What the task requires
Only the text belongs in the answer: every line of the records below, transcribed exactly.

Records for the exercise
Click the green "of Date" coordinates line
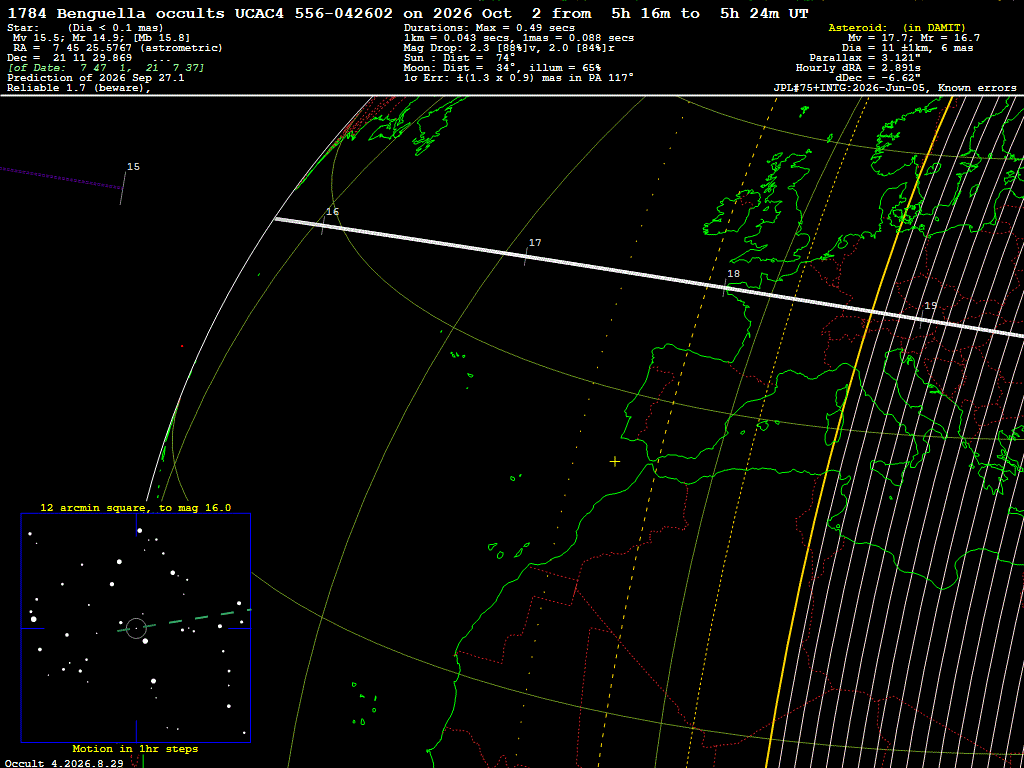106,68
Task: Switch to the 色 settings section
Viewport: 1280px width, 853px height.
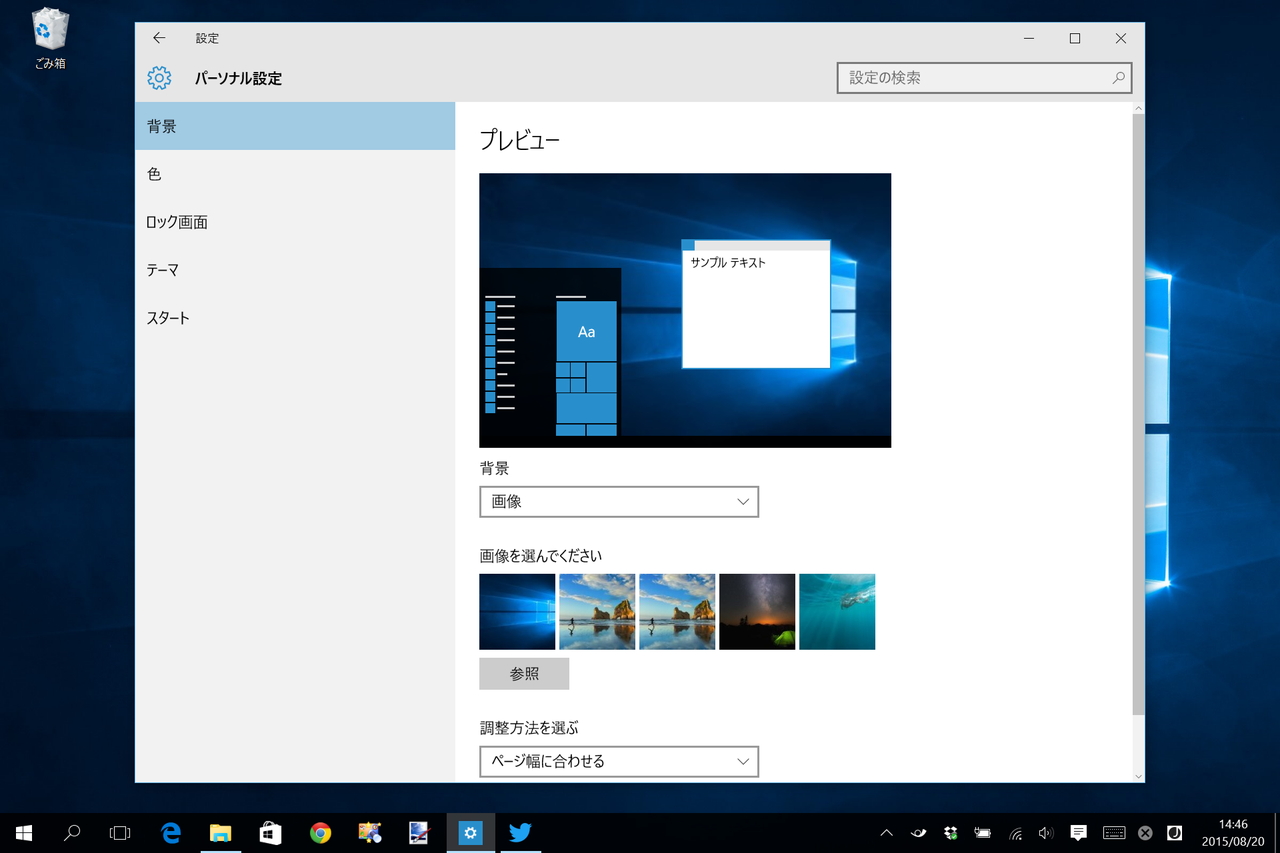Action: pos(152,173)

Task answer
Click the green "of Date" coordinates line
106,68
Task: Switch to the 色 settings section
Viewport: 1280px width, 853px height.
Action: pos(152,173)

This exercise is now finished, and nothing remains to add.